Classical start: grasp legs tightly with locked arms, bring thighs to chest, bend head forward and down.
Recommended start: grab front of shins with hands (push shins into hands, hands into shins), round spine into flexion, float feet off of the ground, bring gaze to knees/thighs.
1. While balancing on sitz bones, tip pubic bone towards/away from nose.
2. Exhale tip pubic bone towards nose to initiate roll back to shoulder blades. Let gravity rock you back one vertebrae at a time.
3. Take a small inhale when rolled back. Exhale push hands into shins/shins into hands to roll back up without touching feet to floor. Repeat six times.
Modifications: Use a thicker mat or perform on carpet, if painful on spine or sacrum.
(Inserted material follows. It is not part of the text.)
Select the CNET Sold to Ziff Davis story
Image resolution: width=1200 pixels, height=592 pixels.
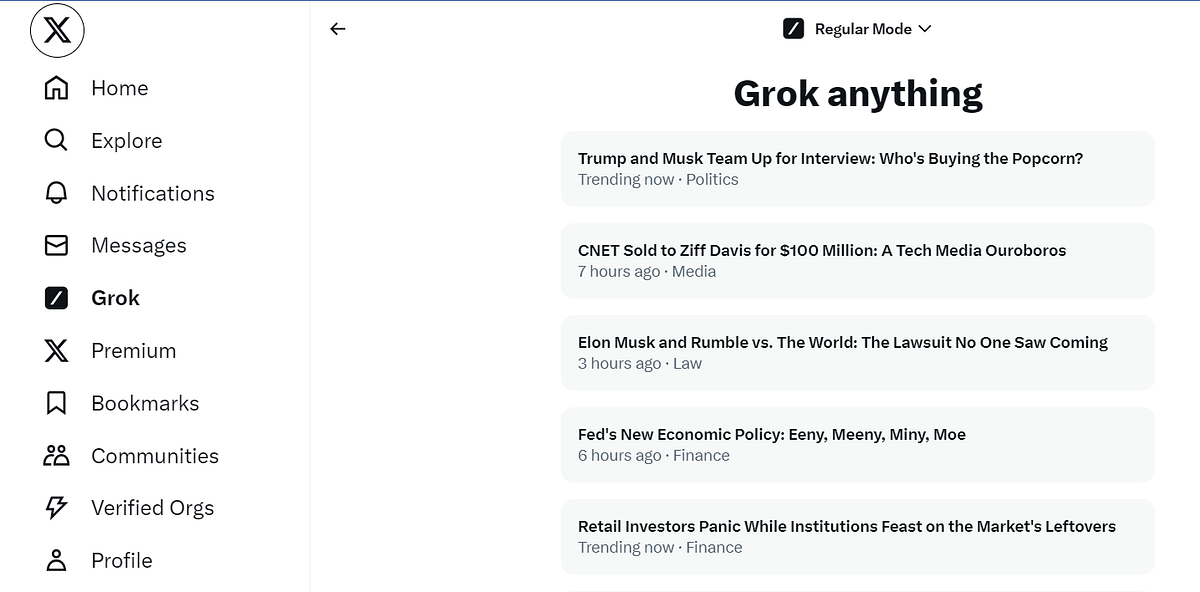[x=857, y=260]
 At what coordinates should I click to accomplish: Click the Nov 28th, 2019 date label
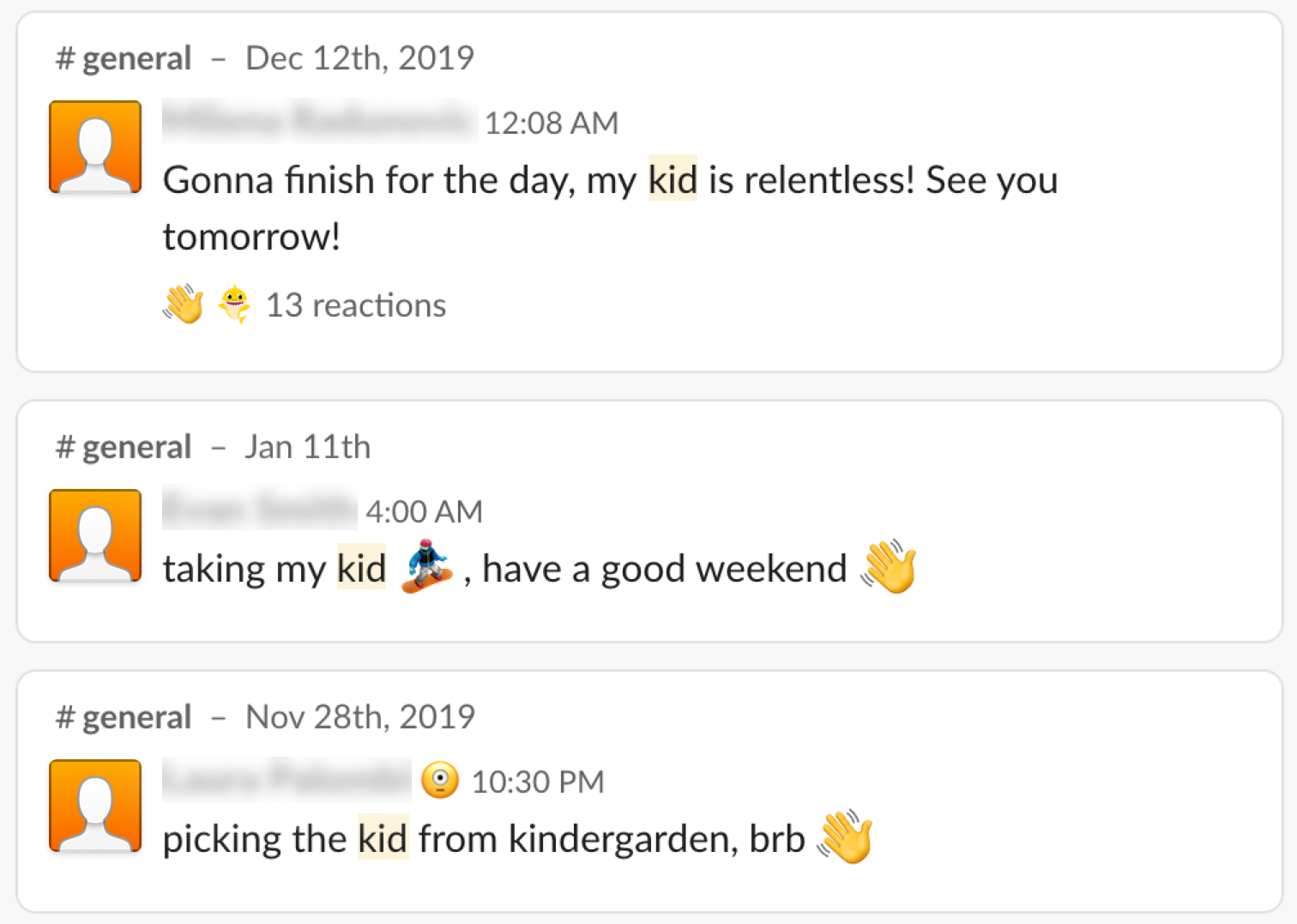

Just perform rolling back portion or just pelvic tilts when upright
Tips: Head might touch, but do not push off with head. Use sitz bones coming together to initiate movement and sitz bones apart to put on the brakes when returning to upright. Find muscles in armpits to complete horizontal circle of rib cage/arms/shins. The smaller the ball, the more challenging the exercise. Keep head in line with spine.
Challenge: roll like a ball up to standing or transition from standing to rolling like a ball, with control.